For instance, let's take the Star Wars example. Let's say that Disney announced today a massive Star Wars project that had the most incredible concept art ever. I told you we're already going to Disney next June. If Disney said that Star Wars would be built and ready in five or six years, that announcement has no impact on my family's trip next year at all. Because my sons are 9 and 12 and I am not waiting another five years to take them to Disney (because at ages 14 and 17 it would not be the same kind of trip for us).

Now, if Disney announced Star Wars would be built and ready in two years, we might think about delaying our trip so we can see it. That would put the boys at 11 and 14...and they might be even more into Star Wars by then, especially with the new movies coming up. My family takes a Disney trip every year most years, but sometimes we alternate between WDW and Disneyland. Having a new big attraction opening impacts our decision making. Though, sometimes we even stay away when something new opens to let the crowds die down (like with Cars Land). I try to plan our trips when it won't be that crowded because I have some anxiety issues and oppressive crowding is not good for me. I am an off-season gal.

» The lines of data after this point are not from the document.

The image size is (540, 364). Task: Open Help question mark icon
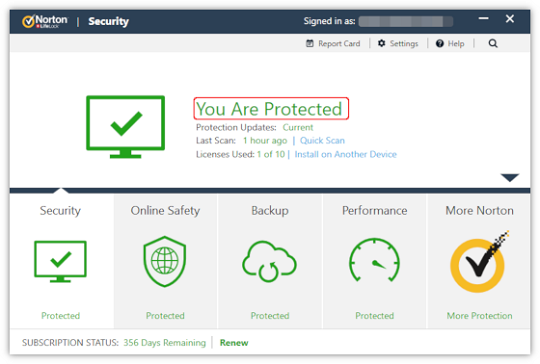pos(439,43)
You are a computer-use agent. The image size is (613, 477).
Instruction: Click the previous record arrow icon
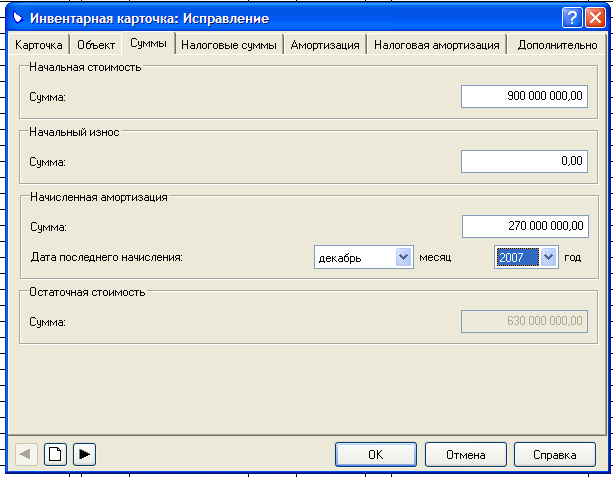click(27, 454)
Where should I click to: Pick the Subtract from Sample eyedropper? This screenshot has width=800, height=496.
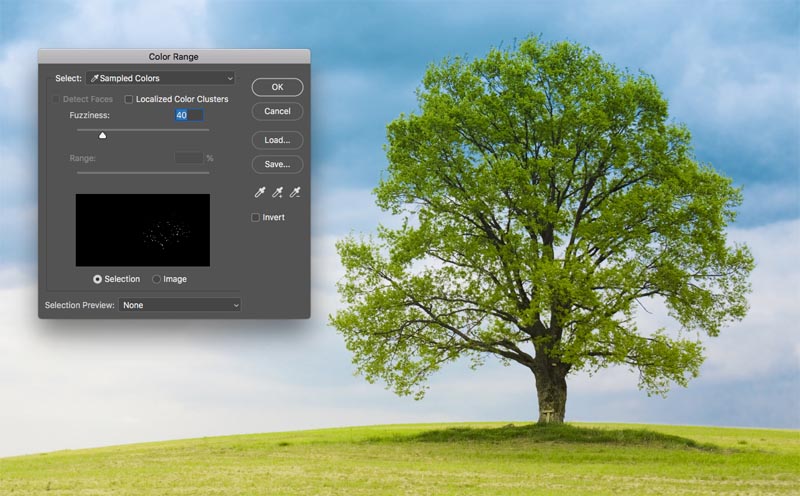click(295, 192)
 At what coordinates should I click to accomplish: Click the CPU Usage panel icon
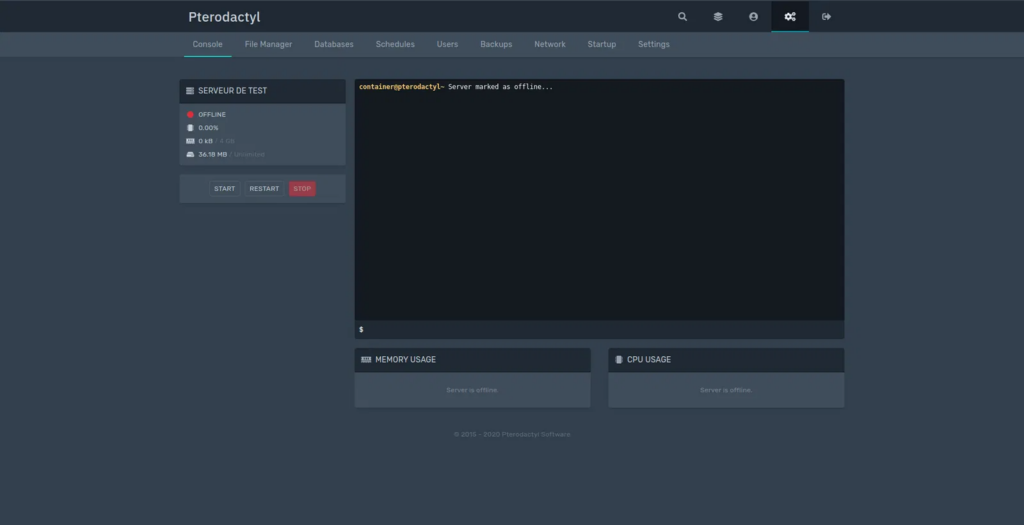click(x=619, y=360)
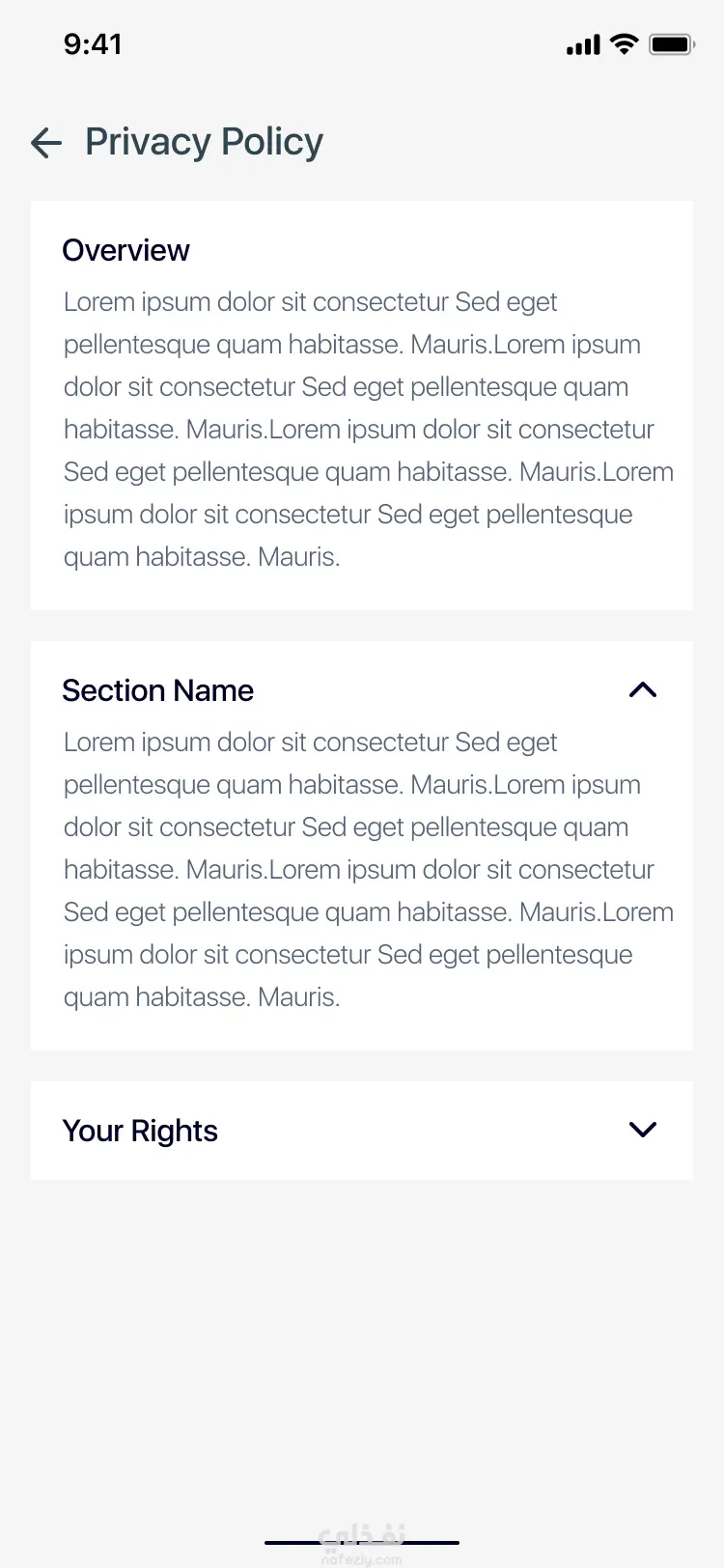Click the Section Name paragraph text
The width and height of the screenshot is (724, 1568).
tap(369, 870)
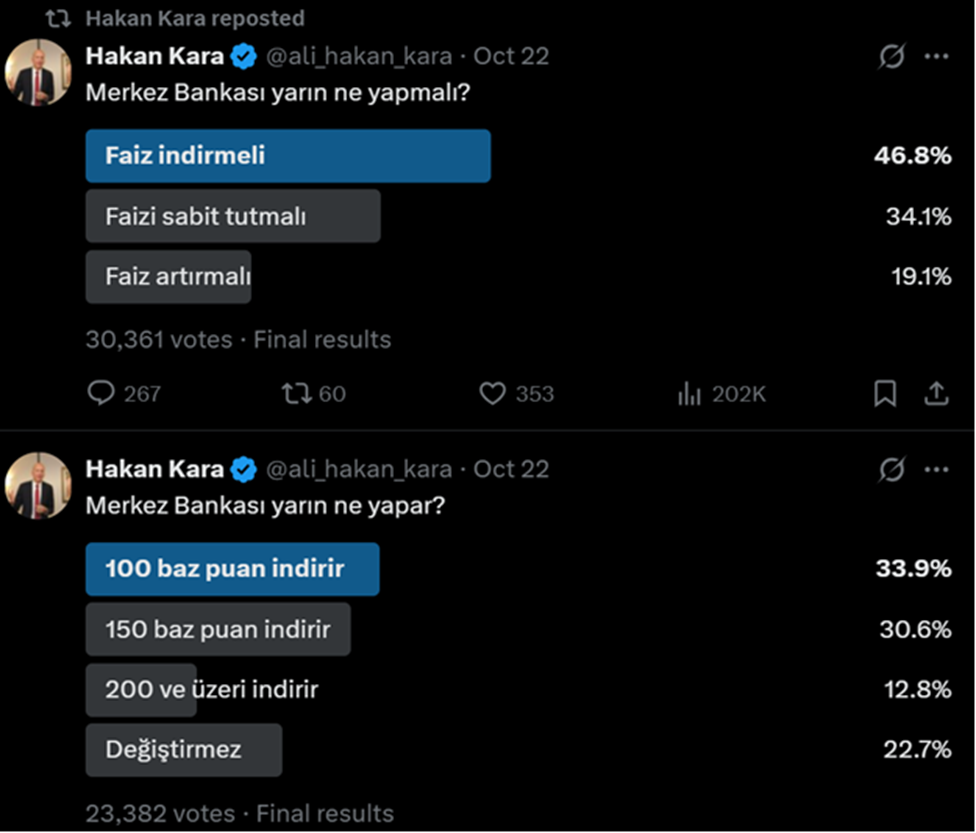
Task: Click Hakan Kara's avatar on second tweet
Action: [x=37, y=485]
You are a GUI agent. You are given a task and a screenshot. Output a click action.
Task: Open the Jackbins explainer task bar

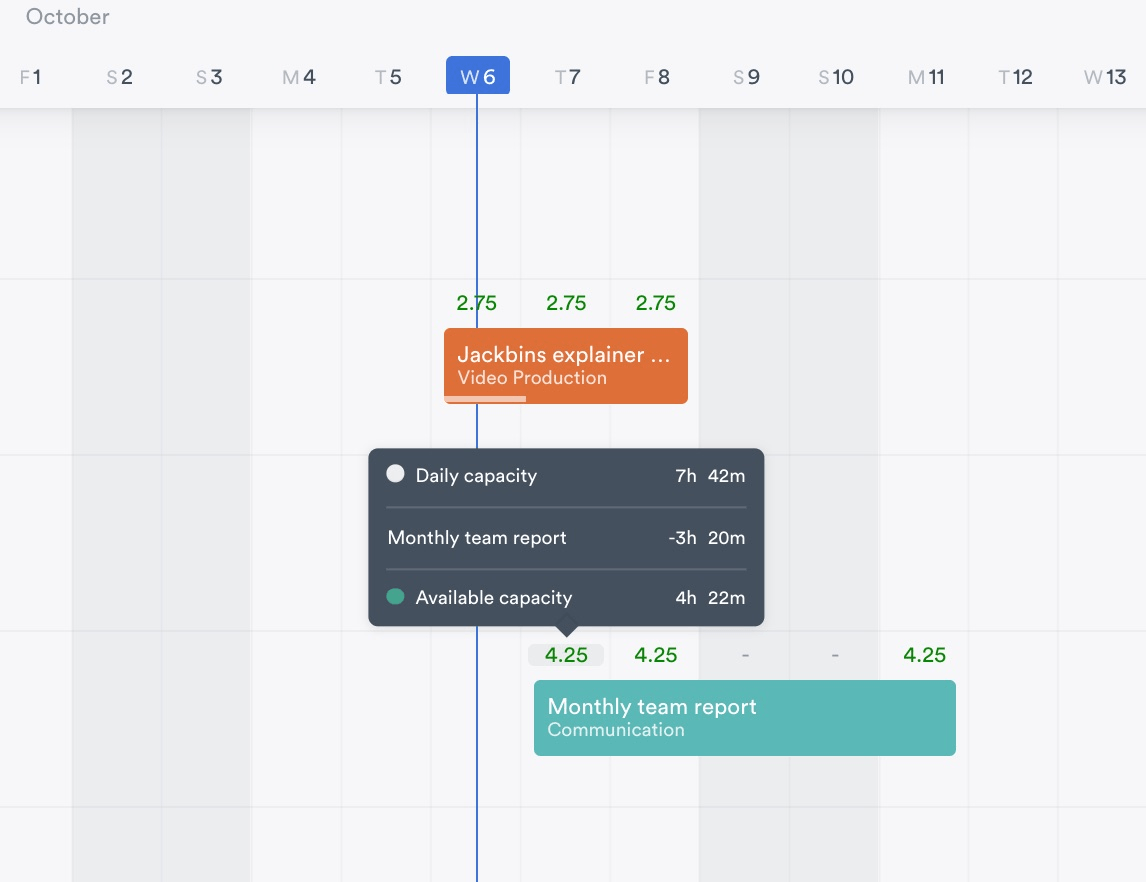click(x=565, y=365)
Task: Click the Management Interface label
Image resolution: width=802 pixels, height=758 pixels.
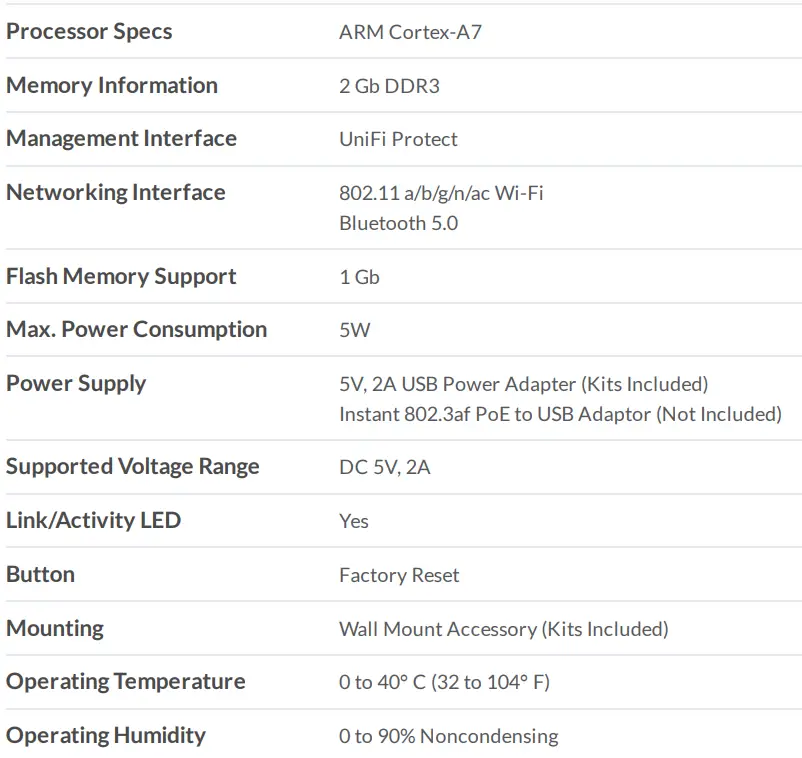Action: coord(121,138)
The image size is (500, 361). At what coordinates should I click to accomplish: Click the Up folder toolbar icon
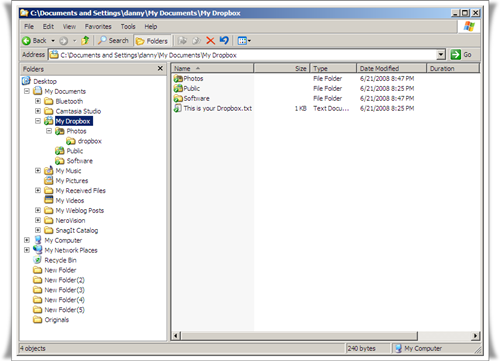85,41

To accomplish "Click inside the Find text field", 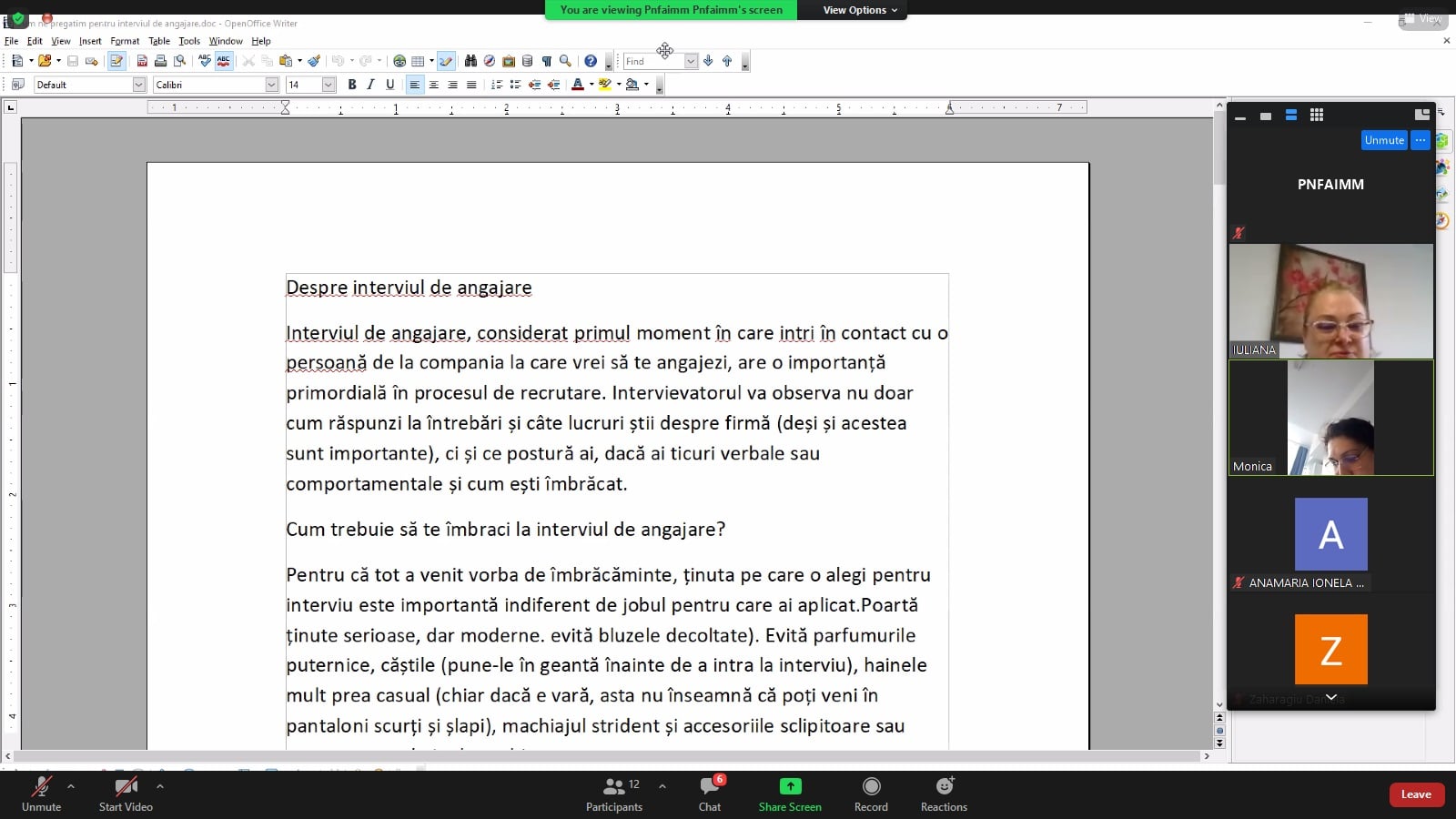I will (x=652, y=61).
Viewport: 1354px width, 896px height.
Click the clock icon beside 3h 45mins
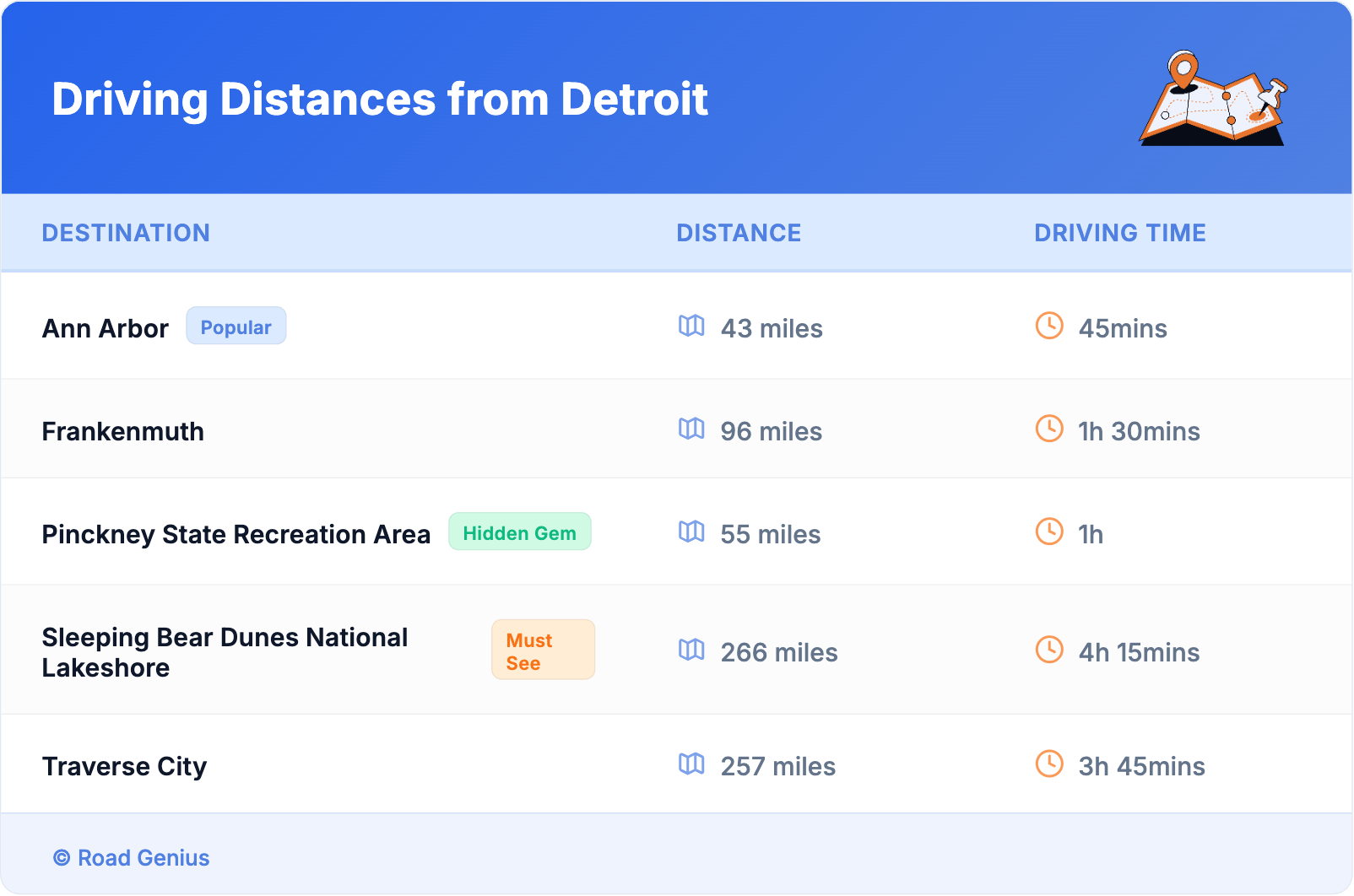tap(1049, 764)
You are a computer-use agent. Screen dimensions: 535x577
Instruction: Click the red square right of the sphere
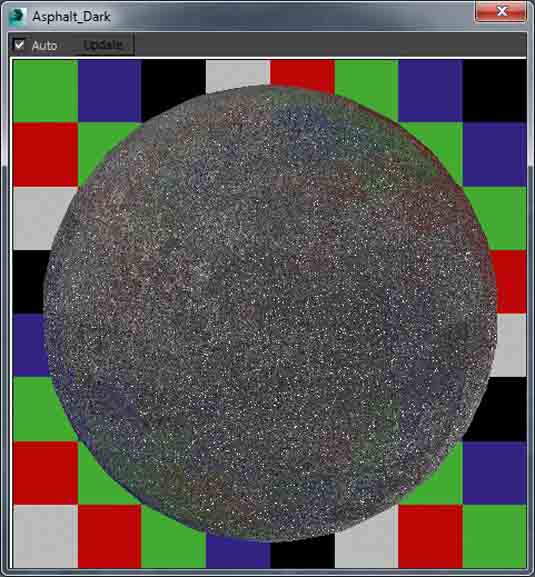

I don't think the tourists Disney really WANTS in its parks are ever affected by the "announcements of new things delays trips" thing. Think about it. Disney really wants families that can afford to spend a lot of money in the parks, and can go to WDW whenever they want. Disney really doesn't want the savers or the money-worry folks (like my family). If a family goes to WDW every year (or whenever they want, money is no object) then it doesn't matter if a new attraction opens next year because these people will be making a trip there anyway.

I don't think Disney is ever really hurt by announcing something new. I think Disney is stupid a lot of the time for keeping so many things secret...but I suspect they do this more because Disney cuts things out of budgets during the whole construction process and they don't want to herald something that they think they might not really build.

I also think that the disaster Sea World had this year with Antarctica will be a case-study from now on. People I know who don't really follow theme park news talk about how Sea World did a bait and switch with its amazing concept art that did not really look anything like the lackluster ride they ended up building with those penguins. They promised something gorgeous and amazing and then they did an inferior job executing it. While Antarctica is still pretty good for a Sea World park, what the concept art promised was amazing for any park...and hence the disappointment now.

Annette Forrest

Published: October 15, 2013 at 11:01 AM

To: Jacob,

What about Hyperion Wharf did you like more than Disney Springs? If I remember correctly, Hyperion Wharf was nothing special and Disney Springs is a lot nicer and prettier. So i think we're getting something better than Hyperion Wharf.

I'm curious why you think Hyperion Wharf would have been better.

Published: October 15, 2013 at 12:03 PM

You made some excellent point, Robert. I particularly agree when you say that Disney is making money from the popularity of Wizarding World. That's just one example demonstrating that the theme park industry is in greater symbiosis than competition. People come for the new stuff, and then visit the other parks -- why not, as long as they're in the neighborhood?

Published: October 15, 2013 at 5:19 PM

When a leaked plan changes, is never constructed or not done "on time" in the eyes of the public (think Knoebels Flying Turns) people are upset. There is a reason most parks don't want plans announced until they are ready to release the information. Of course this doesn't mean that some parks don't intentionally leak the info themselves.

Published: October 15, 2013 at 9:21 PM

Some parks like Disney do not even announce when they are closing water parks or attractions for good. They just shut them down and they never open again. At least let the fans go one more time.

Universal Orlando actually holds special events announced months in advance when they close a ride. When King Kong closed they kept it open late and gave everyone a banana to send the big guy out right.